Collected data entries
%%
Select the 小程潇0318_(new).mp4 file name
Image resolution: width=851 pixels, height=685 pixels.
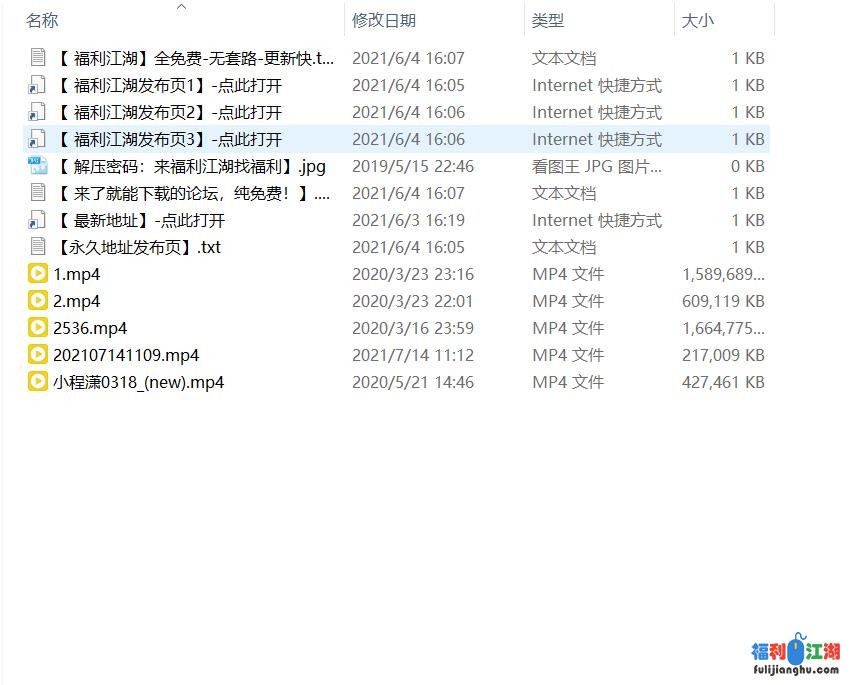[138, 382]
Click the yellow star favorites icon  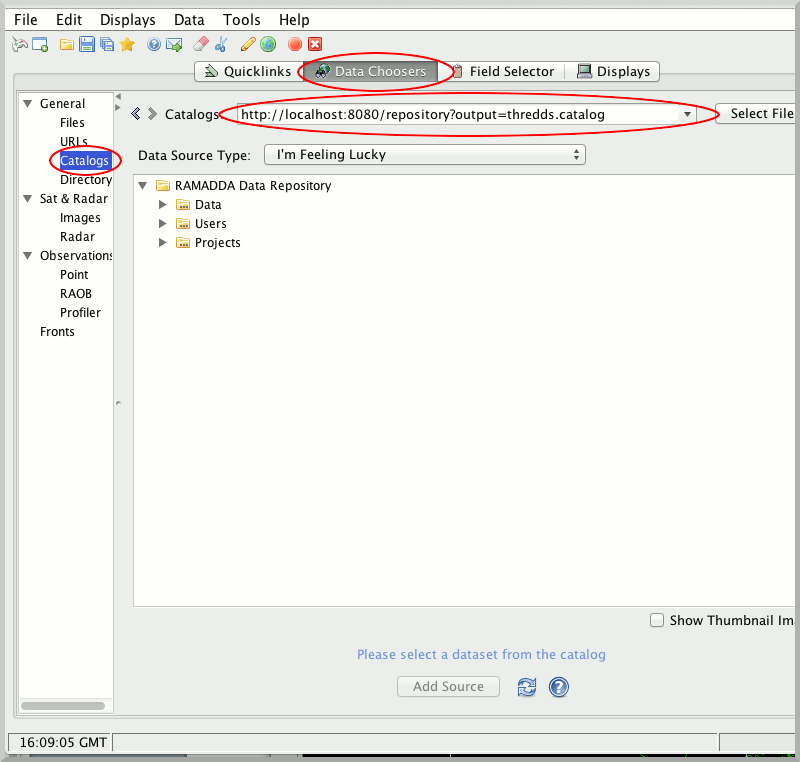pos(127,44)
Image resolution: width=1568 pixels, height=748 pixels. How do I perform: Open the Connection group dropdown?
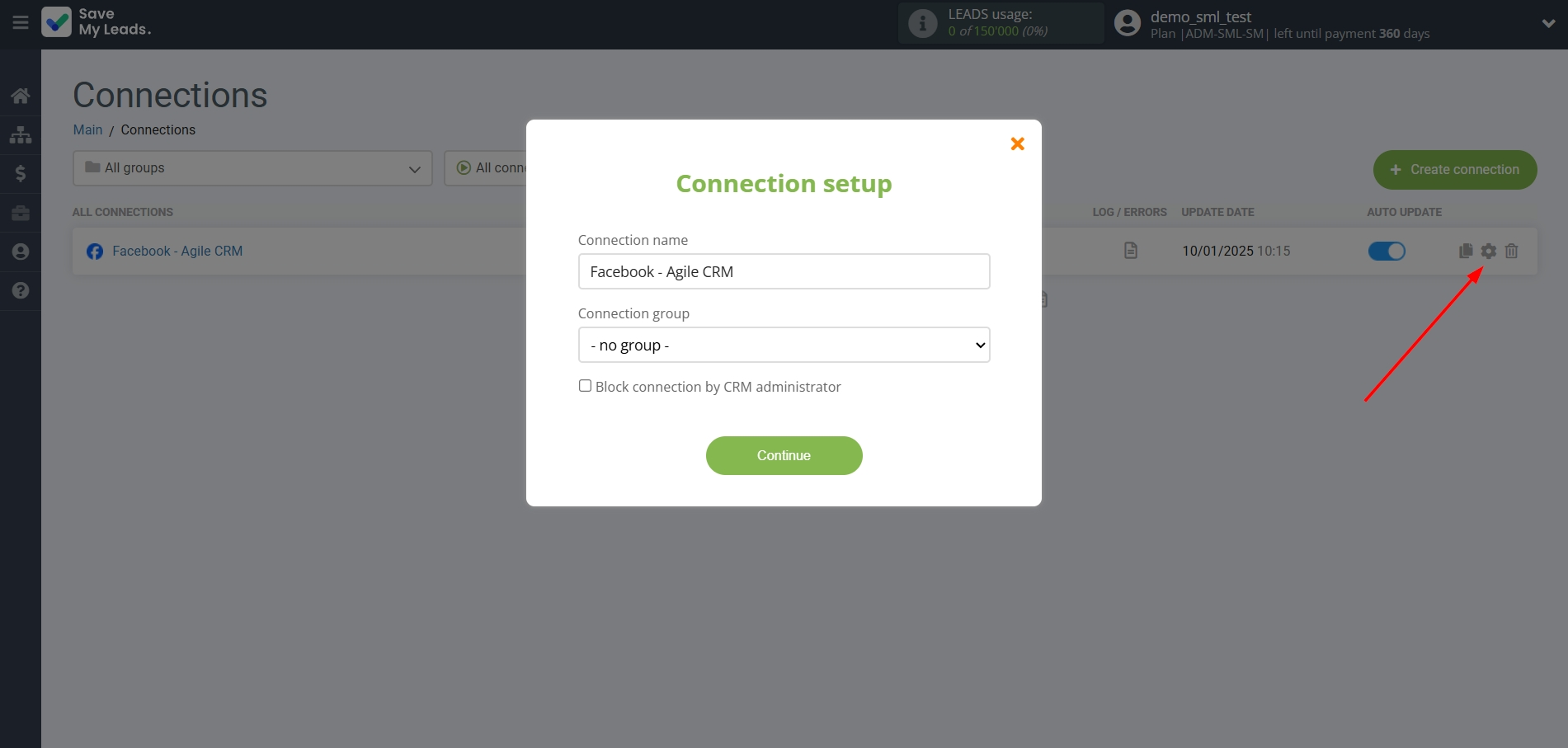(784, 345)
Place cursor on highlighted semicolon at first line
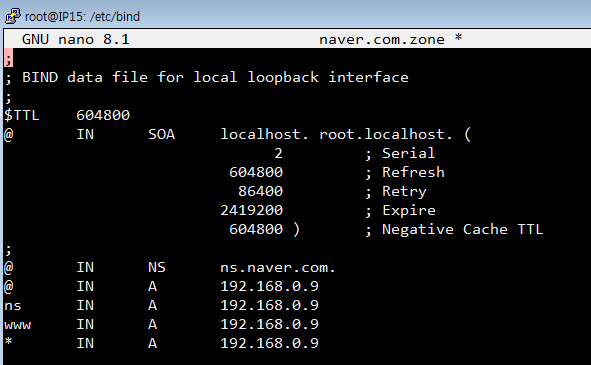591x365 pixels. click(8, 58)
%%
» Task
Please print exactly the lines from the line containing "Image resolution: width=1568" through the end of the records above, both included, leaving out every picture.

» Finished task
Image resolution: width=1568 pixels, height=748 pixels. How do I perform: Open the Connection group dropdown?
(784, 345)
Place cursor on highlighted semicolon at first line
591x365 pixels. click(8, 58)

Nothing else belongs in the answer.